* _QUOTED TEXT_:
-----

As Jon Avila notes, this was heavily debated at the W3C. SC 1.3.1 simply
states: *Information, structure, and relationships conveyed through
presentation can be programmatically determined or are available in text.*

Effectively, the argument goes like this: When WCAG 2.0 was published,
"landmarks" (whether ARIA or HTML5) were not really a thing that could be
reliably counted upon (ref: AT support), and so as such, you could still be
in WCAG 2.0 conformance without the use of landmarks, if other mechanisms
were provided to convey document structure (i.e. headings, etc.).
Interestingly, WebAIM's very first SR survey was conducted right around the
same time that WCAG 2.0 was published, and that initial survey concluded
that a majority of daily SR users were using Headings as a principle means
of content navigation - relying on the structure they afforded at that time
(and still do today): https://webaim.org/projects/screenreadersurvey/

It is important to also remember that WCAG conformance is not based upon
techniques, but rather outcomes, and so while using landmarks today is
pretty much a no-brainer (it is an extremely *effective* way of meeting the
requirement), failing to use landmarks cannot be a non-conformance outcome*
if document structure can be determined with other methods (including - and
many people miss this nuance - *"...or (is) available in text"*), which is
why a Failure Technique of that nature was rejected.

-----

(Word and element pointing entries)
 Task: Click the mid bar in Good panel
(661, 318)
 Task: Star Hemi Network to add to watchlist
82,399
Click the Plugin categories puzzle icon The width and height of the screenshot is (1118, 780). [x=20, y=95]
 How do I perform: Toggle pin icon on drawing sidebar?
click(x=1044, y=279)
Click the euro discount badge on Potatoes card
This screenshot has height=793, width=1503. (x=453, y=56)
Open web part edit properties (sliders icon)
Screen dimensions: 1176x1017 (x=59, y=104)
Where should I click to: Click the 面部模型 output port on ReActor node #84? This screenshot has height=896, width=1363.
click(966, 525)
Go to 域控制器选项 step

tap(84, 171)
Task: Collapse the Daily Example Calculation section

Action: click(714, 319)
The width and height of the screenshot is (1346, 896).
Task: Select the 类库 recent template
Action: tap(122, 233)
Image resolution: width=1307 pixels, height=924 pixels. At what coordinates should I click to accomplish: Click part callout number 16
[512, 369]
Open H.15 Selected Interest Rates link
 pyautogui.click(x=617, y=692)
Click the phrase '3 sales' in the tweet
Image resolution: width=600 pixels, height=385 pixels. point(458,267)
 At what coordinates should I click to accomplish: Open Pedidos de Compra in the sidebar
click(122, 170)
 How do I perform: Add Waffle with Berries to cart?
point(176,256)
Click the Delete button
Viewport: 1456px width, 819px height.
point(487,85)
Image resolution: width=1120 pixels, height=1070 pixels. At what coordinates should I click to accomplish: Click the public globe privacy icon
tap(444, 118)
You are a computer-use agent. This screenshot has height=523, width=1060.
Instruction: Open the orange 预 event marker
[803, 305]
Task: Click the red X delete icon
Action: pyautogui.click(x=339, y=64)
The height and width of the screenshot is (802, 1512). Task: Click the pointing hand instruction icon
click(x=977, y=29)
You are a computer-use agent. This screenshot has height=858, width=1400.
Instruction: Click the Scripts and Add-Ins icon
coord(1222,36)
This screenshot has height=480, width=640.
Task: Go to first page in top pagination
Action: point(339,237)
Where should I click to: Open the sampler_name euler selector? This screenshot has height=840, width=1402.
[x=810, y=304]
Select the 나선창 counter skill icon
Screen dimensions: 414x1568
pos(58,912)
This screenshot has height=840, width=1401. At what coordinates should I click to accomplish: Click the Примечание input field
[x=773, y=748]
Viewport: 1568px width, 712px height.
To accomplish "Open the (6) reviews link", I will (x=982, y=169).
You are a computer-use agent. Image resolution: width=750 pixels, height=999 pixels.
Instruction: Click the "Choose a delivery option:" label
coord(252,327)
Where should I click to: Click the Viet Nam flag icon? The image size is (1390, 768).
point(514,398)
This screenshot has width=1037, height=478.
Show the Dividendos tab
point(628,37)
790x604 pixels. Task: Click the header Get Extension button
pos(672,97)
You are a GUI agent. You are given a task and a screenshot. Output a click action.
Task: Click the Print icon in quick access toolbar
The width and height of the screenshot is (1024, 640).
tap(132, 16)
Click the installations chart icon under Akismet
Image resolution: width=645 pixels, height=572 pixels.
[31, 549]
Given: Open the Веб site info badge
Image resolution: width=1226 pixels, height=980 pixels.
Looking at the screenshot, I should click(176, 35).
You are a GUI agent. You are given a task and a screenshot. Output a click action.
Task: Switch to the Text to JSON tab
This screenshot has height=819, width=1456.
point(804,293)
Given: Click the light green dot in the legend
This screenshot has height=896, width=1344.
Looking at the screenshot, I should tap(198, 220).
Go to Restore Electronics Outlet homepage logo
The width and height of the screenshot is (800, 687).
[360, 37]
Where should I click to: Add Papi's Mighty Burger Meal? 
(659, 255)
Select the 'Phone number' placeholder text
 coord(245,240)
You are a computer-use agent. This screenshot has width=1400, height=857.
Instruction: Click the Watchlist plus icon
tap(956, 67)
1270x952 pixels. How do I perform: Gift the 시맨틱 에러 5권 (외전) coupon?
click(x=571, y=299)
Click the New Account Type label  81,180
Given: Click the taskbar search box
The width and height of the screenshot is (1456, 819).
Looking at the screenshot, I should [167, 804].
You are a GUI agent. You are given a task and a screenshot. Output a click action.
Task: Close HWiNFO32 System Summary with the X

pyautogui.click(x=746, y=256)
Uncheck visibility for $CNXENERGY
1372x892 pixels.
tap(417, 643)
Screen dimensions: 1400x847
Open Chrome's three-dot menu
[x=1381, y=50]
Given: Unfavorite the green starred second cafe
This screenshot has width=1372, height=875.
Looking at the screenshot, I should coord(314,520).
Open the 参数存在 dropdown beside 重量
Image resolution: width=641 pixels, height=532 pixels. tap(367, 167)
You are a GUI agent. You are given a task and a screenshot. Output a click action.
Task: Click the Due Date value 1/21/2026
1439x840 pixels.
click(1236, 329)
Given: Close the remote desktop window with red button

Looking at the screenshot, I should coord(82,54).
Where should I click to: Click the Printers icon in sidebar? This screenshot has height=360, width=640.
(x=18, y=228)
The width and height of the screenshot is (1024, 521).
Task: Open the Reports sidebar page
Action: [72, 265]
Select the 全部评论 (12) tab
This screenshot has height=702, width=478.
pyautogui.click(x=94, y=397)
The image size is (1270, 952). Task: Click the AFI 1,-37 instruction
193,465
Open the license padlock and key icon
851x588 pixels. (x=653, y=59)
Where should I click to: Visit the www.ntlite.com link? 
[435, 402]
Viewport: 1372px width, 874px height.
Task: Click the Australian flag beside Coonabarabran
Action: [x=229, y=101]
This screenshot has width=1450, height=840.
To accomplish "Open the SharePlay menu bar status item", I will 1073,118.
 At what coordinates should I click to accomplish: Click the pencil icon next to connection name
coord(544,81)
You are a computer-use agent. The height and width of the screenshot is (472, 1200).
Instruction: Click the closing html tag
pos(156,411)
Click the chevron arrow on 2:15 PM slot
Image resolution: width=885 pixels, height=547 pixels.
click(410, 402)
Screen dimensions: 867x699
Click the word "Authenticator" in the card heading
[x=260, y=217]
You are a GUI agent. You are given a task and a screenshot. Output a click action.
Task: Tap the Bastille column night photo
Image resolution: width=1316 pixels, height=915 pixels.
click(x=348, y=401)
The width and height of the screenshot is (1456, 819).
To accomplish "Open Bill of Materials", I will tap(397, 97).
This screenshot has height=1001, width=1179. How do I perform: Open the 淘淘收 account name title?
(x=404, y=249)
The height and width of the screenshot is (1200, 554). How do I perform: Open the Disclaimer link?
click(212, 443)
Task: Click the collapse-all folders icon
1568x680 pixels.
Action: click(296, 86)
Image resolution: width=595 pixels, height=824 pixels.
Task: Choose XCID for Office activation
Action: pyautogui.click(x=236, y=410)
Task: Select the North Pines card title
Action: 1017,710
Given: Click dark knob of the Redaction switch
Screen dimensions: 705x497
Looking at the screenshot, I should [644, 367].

-----

* _SET TASK A_:
Summarize the passage on WCAG landmarks in two sentences.
* _SET TASK B_:
Pick up the passage on WCAG landmarks after its final sentence and write what comes next.

* _WRITTEN REPLY A_:
When WCAG 2.0 was published, landmarks could not be reliably counted on, so a page could still conform to SC 1.3.1 without them if other mechanisms such as headings conveyed document structure, and WebAIM's first screen reader survey from that time found most daily users navigating mainly by headings. Because WCAG conformance rests on outcomes rather than techniques, using landmarks is an extremely effective way to meet the requirement, but omitting them cannot be a non-conformance outcome when structure can be determined by other methods, including being available in text, which is why a Failure Technique of that kind was rejected.

* _WRITTEN REPLY B_:
I'd also tend to agree with Birkir: if a site *does* use landmarks, I'd
expect to see at a minimum the "big 3" as well (Header/Main/Footer), but
again, I'd be hard pressed to fail a site if all they used were Header and
Footer, because failing to use any of the landmarks (ARIA or HTML5) is not,
in-and-of-itself, a failure. There is nothing in any W3C specification
(Recommendation) that explicitly states you have to use a minimum set, or
specific combination, of landmarks: it's bad development practice perhaps,
but not an explicit failure. (Bottom Line: using landmarks is a great Best
Practice, but that's it.)

(* there was also concern that if a Failure Technique like that was
written, sites/pages that did not use landmarks but were still WCAG
compliant at time of publishing would suddenly fall out of conformance,
which we had to avoid at all costs. Backward compatibility is and remains a
crucial concern, both on this specific topic, but also overall during the
WCAG 2.1 and now 2.2 development phases.)

HTH

JF


On Thu, May 2, 2019 at 8:59 AM Steve Green < <EMAIL REMOVED> >
wrote:

> The absence of landmarks is certainly not the most serious of
> accessibility barriers, but landmarks have the advantage that they convey
> both the start and end of sections of content, which headings do not.
>
> Page headers and footers are usually conveyed visually in a totally
> unambiguous manner. SC 1.3.1 requires that this structure is conveyed
> programmatically, and landmarks are the best way to do that. In fact, how
> else would you do so? I struggle to see how this cannot be a non-compliance.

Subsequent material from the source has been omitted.